# Assignment:
Keep every character as it is and output all of the records.

# Given records:
BEGIN
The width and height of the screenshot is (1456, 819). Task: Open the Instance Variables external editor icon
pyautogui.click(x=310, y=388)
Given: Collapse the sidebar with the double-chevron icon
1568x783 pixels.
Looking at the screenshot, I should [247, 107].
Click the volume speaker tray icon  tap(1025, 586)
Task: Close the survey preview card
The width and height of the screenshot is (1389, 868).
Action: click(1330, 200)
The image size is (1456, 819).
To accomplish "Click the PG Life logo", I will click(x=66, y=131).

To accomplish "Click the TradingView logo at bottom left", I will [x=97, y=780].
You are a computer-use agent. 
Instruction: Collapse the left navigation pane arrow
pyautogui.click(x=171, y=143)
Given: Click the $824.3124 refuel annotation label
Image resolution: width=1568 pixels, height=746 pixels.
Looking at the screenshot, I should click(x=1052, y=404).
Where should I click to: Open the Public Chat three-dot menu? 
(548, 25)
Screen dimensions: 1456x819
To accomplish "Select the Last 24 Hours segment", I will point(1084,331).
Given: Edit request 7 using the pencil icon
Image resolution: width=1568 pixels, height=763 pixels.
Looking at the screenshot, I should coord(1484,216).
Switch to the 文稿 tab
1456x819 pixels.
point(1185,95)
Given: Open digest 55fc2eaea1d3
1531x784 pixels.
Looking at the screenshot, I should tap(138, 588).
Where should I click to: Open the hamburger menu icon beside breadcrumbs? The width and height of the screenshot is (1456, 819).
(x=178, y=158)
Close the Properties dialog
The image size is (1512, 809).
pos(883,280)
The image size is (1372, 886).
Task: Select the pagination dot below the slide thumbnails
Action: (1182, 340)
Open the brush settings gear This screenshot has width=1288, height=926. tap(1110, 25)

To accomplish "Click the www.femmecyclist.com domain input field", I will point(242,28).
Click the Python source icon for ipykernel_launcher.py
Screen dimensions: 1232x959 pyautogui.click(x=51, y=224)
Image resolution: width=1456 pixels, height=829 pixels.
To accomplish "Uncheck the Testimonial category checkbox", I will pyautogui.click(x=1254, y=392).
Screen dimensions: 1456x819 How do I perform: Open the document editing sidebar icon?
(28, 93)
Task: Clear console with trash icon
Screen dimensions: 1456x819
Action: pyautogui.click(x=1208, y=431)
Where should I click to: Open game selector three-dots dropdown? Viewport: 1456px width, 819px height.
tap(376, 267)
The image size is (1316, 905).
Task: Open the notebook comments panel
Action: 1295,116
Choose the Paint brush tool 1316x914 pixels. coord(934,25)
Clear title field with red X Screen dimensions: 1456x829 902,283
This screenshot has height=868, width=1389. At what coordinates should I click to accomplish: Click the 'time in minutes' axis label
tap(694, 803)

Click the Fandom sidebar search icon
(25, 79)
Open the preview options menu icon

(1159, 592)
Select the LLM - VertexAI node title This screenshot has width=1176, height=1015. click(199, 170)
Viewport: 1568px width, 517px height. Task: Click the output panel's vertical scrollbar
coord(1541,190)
END
# Solution below:
The width and height of the screenshot is (1456, 819). Task: Open the Instance Variables external editor icon
pyautogui.click(x=310, y=388)
Given: Collapse the sidebar with the double-chevron icon
1568x783 pixels.
Looking at the screenshot, I should [247, 107].
Click the volume speaker tray icon  tap(1025, 586)
Task: Close the survey preview card
The width and height of the screenshot is (1389, 868).
Action: click(1330, 200)
The image size is (1456, 819).
To accomplish "Click the PG Life logo", I will click(x=66, y=131).

To accomplish "Click the TradingView logo at bottom left", I will [x=97, y=780].
You are a computer-use agent. 
Instruction: Collapse the left navigation pane arrow
pyautogui.click(x=171, y=143)
Given: Click the $824.3124 refuel annotation label
Image resolution: width=1568 pixels, height=746 pixels.
Looking at the screenshot, I should click(x=1052, y=404).
Where should I click to: Open the Public Chat three-dot menu? 
(548, 25)
Screen dimensions: 1456x819
To accomplish "Select the Last 24 Hours segment", I will point(1084,331).
Given: Edit request 7 using the pencil icon
Image resolution: width=1568 pixels, height=763 pixels.
Looking at the screenshot, I should coord(1484,216).
Switch to the 文稿 tab
1456x819 pixels.
point(1185,95)
Given: Open digest 55fc2eaea1d3
1531x784 pixels.
Looking at the screenshot, I should tap(138, 588).
Where should I click to: Open the hamburger menu icon beside breadcrumbs? The width and height of the screenshot is (1456, 819).
(x=178, y=158)
Close the Properties dialog
The image size is (1512, 809).
pos(883,280)
The image size is (1372, 886).
Task: Select the pagination dot below the slide thumbnails
Action: (1182, 340)
Open the brush settings gear This screenshot has width=1288, height=926. tap(1110, 25)

To accomplish "Click the www.femmecyclist.com domain input field", I will point(242,28).
Click the Python source icon for ipykernel_launcher.py
Screen dimensions: 1232x959 pyautogui.click(x=51, y=224)
Image resolution: width=1456 pixels, height=829 pixels.
To accomplish "Uncheck the Testimonial category checkbox", I will pyautogui.click(x=1254, y=392).
Screen dimensions: 1456x819 How do I perform: Open the document editing sidebar icon?
(28, 93)
Task: Clear console with trash icon
Screen dimensions: 1456x819
Action: pyautogui.click(x=1208, y=431)
Where should I click to: Open game selector three-dots dropdown? Viewport: 1456px width, 819px height.
tap(376, 267)
The image size is (1316, 905).
Task: Open the notebook comments panel
Action: 1295,116
Choose the Paint brush tool 1316x914 pixels. coord(934,25)
Clear title field with red X Screen dimensions: 1456x829 902,283
This screenshot has height=868, width=1389. At what coordinates should I click to accomplish: Click the 'time in minutes' axis label
tap(694, 803)

Click the Fandom sidebar search icon
(25, 79)
Open the preview options menu icon

(1159, 592)
Select the LLM - VertexAI node title This screenshot has width=1176, height=1015. click(199, 170)
Viewport: 1568px width, 517px height. Task: Click the output panel's vertical scrollbar
coord(1541,190)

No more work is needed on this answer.